■ **Reading text**:
Department of Sciences for Health Promotion and Mother-Child Care "G. D'Alessandro", Occupational Health Section, University of Palermo, Italy
Received date: August 07, 2018; Accepted date: August 10, 2018; Published date: August 17, 2018
Citation: Maria Gabriella Verso (2018) Health valuation and promotion from gender prospective. J Health Hyg. Vol.2 No.1: 7.
Copyright: © 2018 Maria Verso Gabriella. This is an open-access article distributed under the terms of the Creative Commons Attribution License, which permits unrestricted use, distribution, and reproduction in any medium, provided the original author and source are credited.

■ **Information**:
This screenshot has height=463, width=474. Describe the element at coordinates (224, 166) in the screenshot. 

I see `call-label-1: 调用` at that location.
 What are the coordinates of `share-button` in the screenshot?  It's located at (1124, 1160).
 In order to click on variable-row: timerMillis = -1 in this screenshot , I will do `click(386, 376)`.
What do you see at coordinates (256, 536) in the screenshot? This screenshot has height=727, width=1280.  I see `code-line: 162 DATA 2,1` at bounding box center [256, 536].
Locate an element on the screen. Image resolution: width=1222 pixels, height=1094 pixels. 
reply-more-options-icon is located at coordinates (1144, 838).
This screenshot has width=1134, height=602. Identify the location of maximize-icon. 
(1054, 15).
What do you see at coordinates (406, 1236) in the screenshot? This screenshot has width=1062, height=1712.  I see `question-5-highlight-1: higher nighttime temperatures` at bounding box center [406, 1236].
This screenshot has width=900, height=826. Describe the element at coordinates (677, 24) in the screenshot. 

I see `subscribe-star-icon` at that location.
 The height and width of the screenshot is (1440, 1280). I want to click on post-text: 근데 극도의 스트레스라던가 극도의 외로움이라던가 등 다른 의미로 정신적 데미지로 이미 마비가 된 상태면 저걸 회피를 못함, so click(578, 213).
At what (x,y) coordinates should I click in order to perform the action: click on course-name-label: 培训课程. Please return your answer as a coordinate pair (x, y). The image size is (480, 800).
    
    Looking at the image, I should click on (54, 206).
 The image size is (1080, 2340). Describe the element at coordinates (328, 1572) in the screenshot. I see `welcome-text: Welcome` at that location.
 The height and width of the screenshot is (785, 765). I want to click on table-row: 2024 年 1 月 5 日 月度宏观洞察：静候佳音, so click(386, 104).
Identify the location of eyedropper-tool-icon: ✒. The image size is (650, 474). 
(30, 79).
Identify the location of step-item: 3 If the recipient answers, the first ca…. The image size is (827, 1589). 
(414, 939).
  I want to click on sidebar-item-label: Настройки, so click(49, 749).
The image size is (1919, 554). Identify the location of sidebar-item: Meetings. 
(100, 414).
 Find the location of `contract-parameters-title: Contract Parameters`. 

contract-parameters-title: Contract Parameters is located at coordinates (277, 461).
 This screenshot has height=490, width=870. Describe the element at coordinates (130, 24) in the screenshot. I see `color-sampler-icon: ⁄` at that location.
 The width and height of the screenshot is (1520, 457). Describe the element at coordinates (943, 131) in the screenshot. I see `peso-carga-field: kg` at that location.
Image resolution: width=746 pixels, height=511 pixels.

■ **Tasks to perform**:
1. According to the article header, on what date was the article published?
2. Say whether each statement agrees with the article header. Answer yes or no, and quote the words that decide it.
(a) The article was accepted on August 10, 2018.
(b) The license forbids reproduction of the article in other media.
(c) The Occupational Health Section belongs to the University of Palermo.

■ **Task solutions**:
1. August 17, 2018.

2.
(a) Yes: "Accepted date: August 10, 2018"
(b) No: "permits unrestricted use, distribution, and reproduction in any medium"
(c) Yes: "Occupational Health Section, University of Palermo, Italy"